Gary Nagle, CEO, Glencore

GLENCORE said its marketing division would benefit from high interest rates helping it report earnings before interest and tax of between $3bn to $3.5bn for its 2024 financial year ended December 31. It previously guided to a $2.2bn to $3.2bn range.

The Swiss headquartered miner also maintained its full-year production guidance despite lower first quarter production year-on-year for cobalt and ferrochrome.

“First quarter copper, zinc and coal production was broadly in line with the prior year comparable period, while nickel increased 14%, reflecting recovery from the Raglan strike impacts in the base period,” CEO Gary Nagle was quoted as saying by BusinessLive.

“Lower year-on-year cobalt and ferrochrome volumes primarily reflect the previously announced market-related production adjustments in Democratic Republic of Congo and the decision to idle our Rustenburg ferrochrome smelter in the current price environment,” he said.

Own-sourced copper production of 239,700 tons was 2% above the first quarter of 2023 on a like-for-like basis, removing 8,700 tons of Cobar (sold in June 2023) volumes from the prior period, the group said in its quarterly update.

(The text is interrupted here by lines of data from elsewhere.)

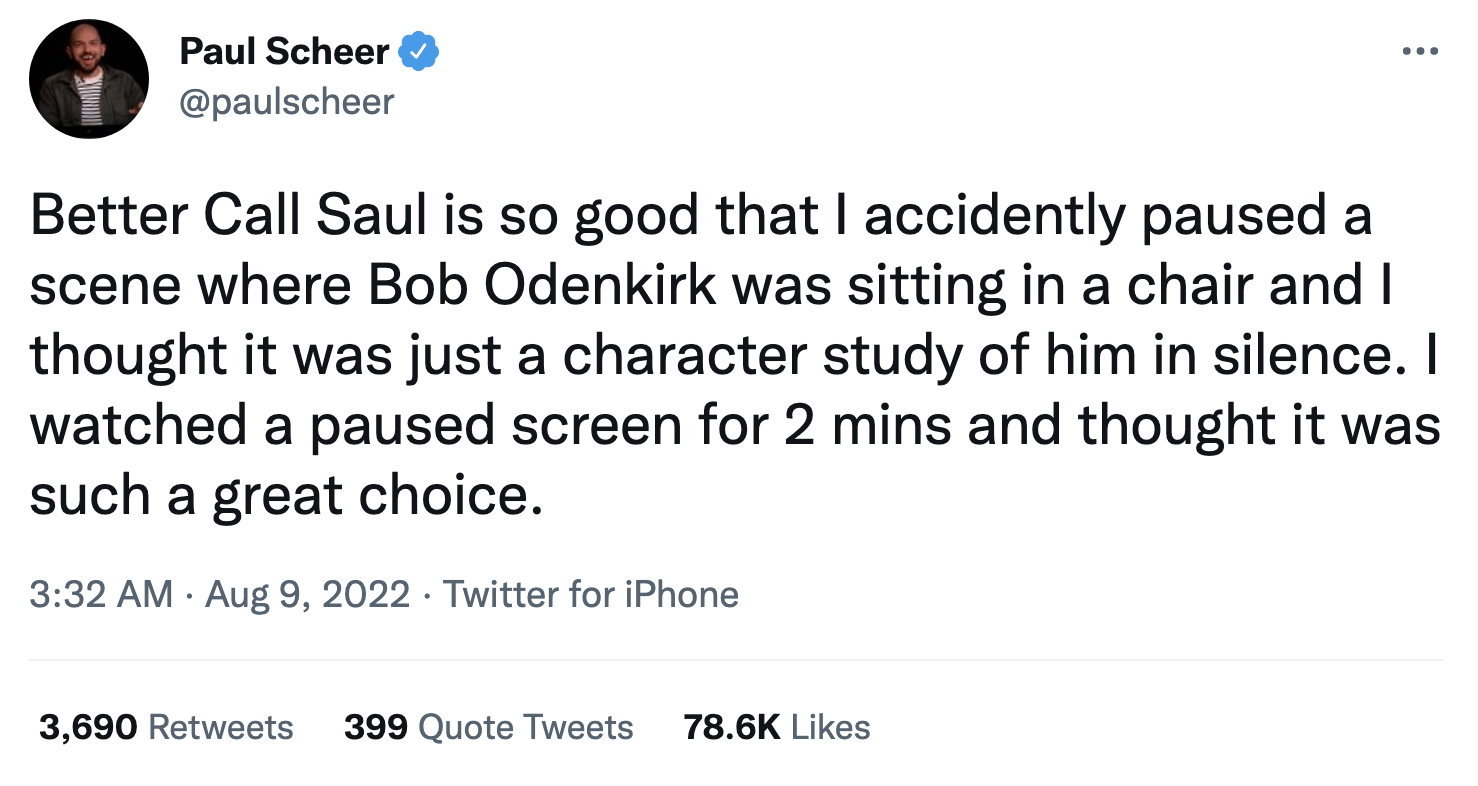Viewport: 1478px width, 786px height.
Task: Click the blue verified checkmark badge
Action: click(420, 51)
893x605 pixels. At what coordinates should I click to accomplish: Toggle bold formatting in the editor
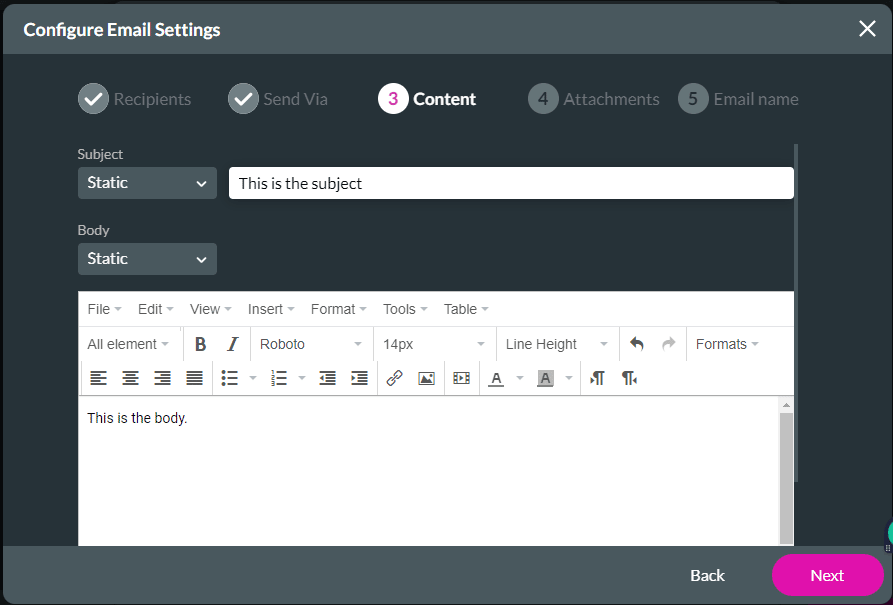[201, 344]
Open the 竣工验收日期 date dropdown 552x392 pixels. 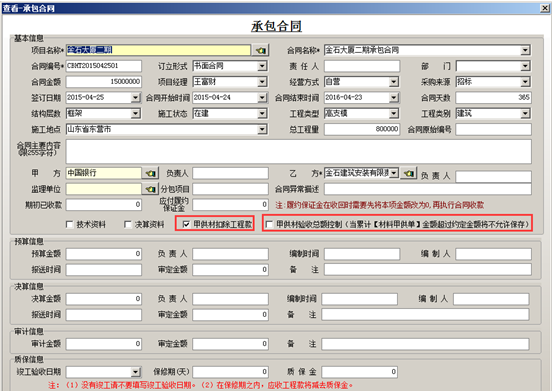136,372
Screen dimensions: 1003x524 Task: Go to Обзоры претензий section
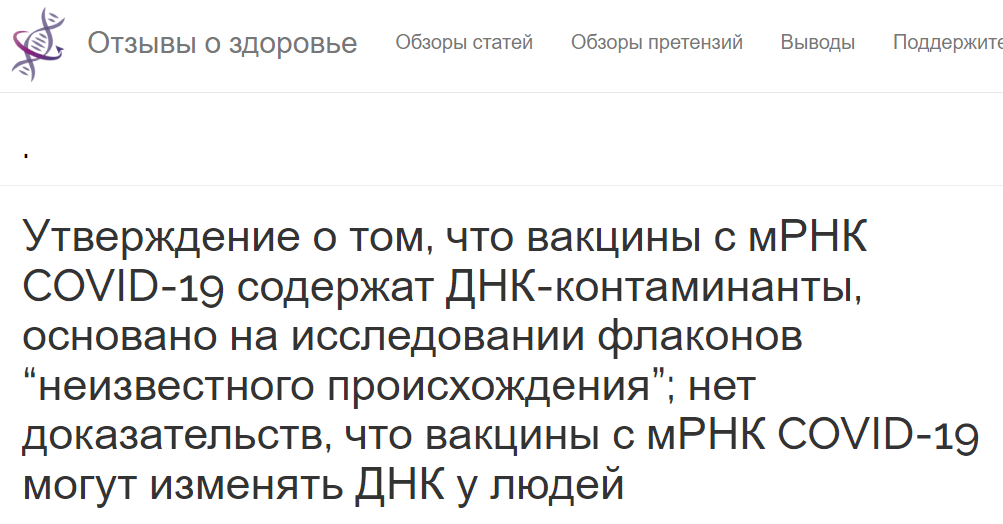(x=656, y=42)
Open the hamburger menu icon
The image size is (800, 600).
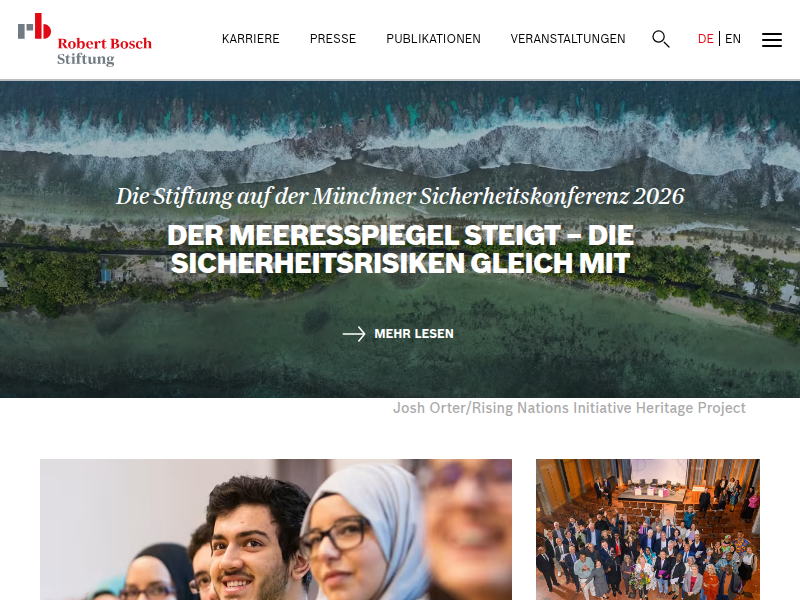click(x=771, y=40)
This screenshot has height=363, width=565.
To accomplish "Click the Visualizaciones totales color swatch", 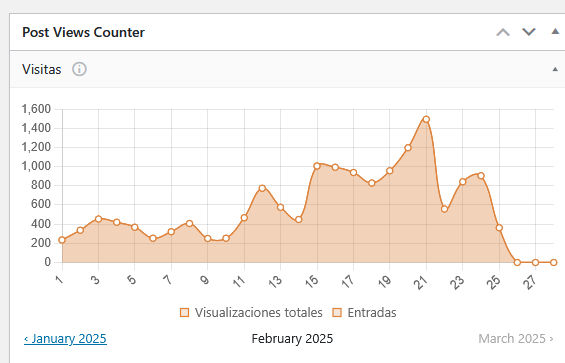I will [184, 313].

Own-sourced cobalt production of 6,600 tons was 3,900 tons lower than a year ago, mainly reflecting planned lower run- rates at Mutanda in the current weak cobalt pricing environment and mill downtime at KCC, said BusinessLive.

Attributable ferrochrome production of 297,000 tons was 103,000 tons (26%) below the first quarter of 2023, as the Rustenburg smelter remains idled, pending an improved price-cost environment.

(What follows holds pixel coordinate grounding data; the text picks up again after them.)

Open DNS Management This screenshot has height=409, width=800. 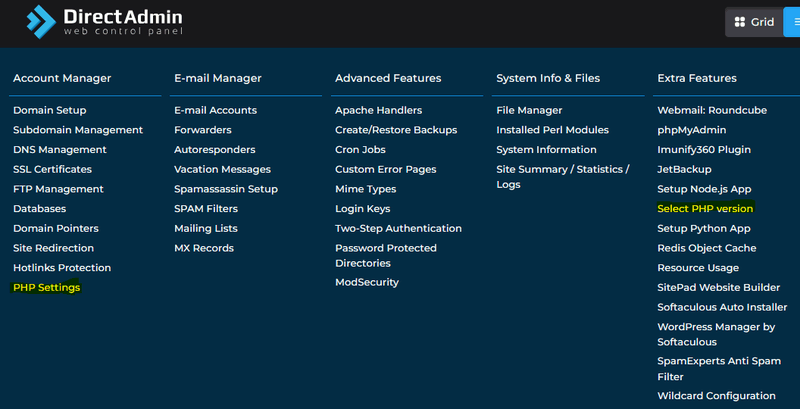(59, 150)
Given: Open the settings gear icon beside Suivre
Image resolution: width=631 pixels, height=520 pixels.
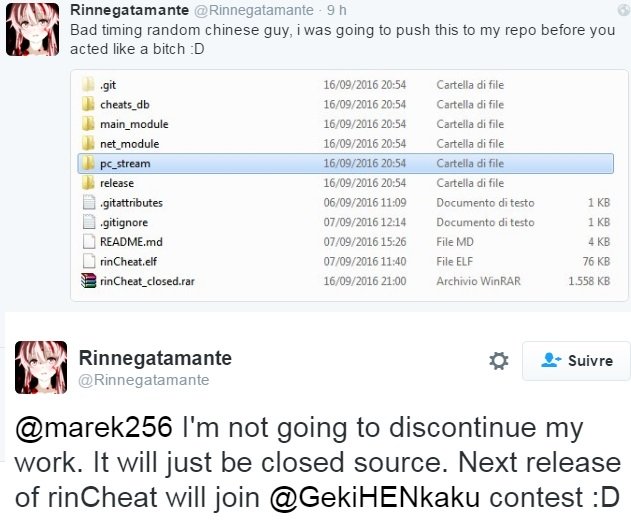Looking at the screenshot, I should click(x=499, y=361).
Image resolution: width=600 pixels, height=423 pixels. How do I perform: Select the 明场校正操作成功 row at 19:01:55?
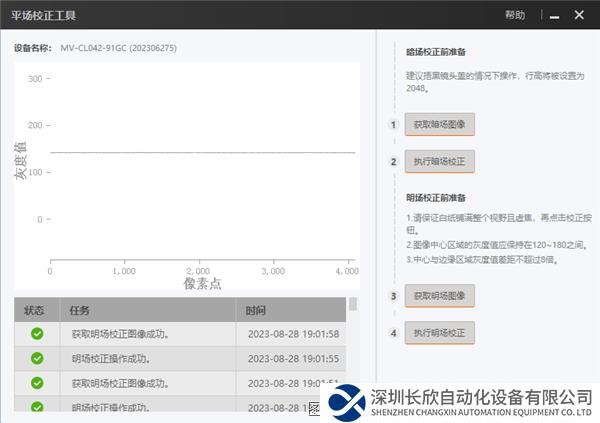point(150,359)
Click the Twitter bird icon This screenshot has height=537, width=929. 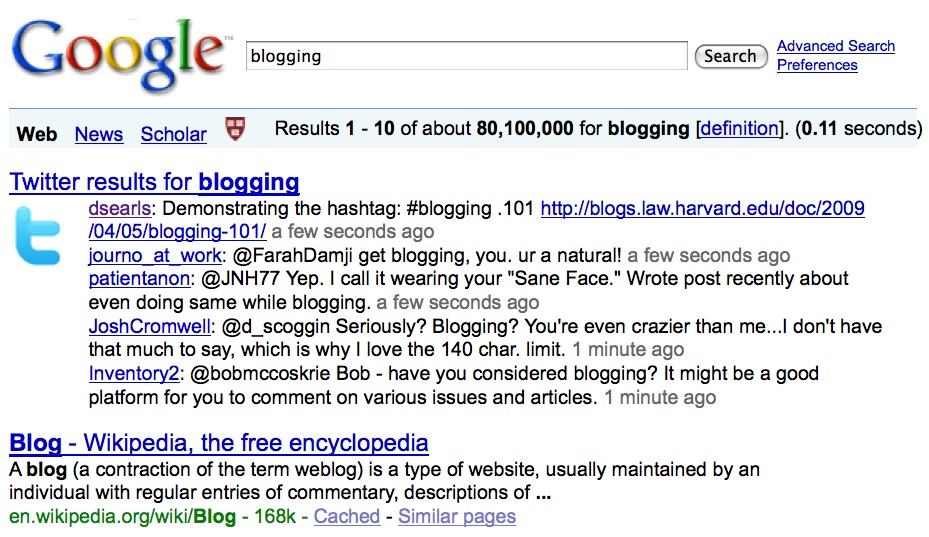click(x=39, y=236)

Coal production of 26.6 million tons was broadly in line with the first quarter of 2023. South African thermal coal production of four million tons was in line with a year ago.

Glencore expects coal production of 105 to 115 million tons for 2024. It said it expected copper production of 950,000 to 1.01 million tons in 2024.

Earlier this week, Bloomberg News reported that several of Glencore’s largest shareholders believe it should retain its coal assets, throwing a proposed spinoff into doubt.

Morgan Stanley said in a note on Tuesday that retaining the coal assets would not be a surprise move for Glencore.

“In our view, the proposed split of Glencore into a metals and a coal business would introduce significant uncertainty with respect to the potential re-rating of the Metals Co given its geographic exposure (DRC, Kazakhastan…etc) and the sizeable share of zinc, nickel, and other metals in the portfolio that may lower the multiple applied to this business relative to copper pure-plays,” the bank said.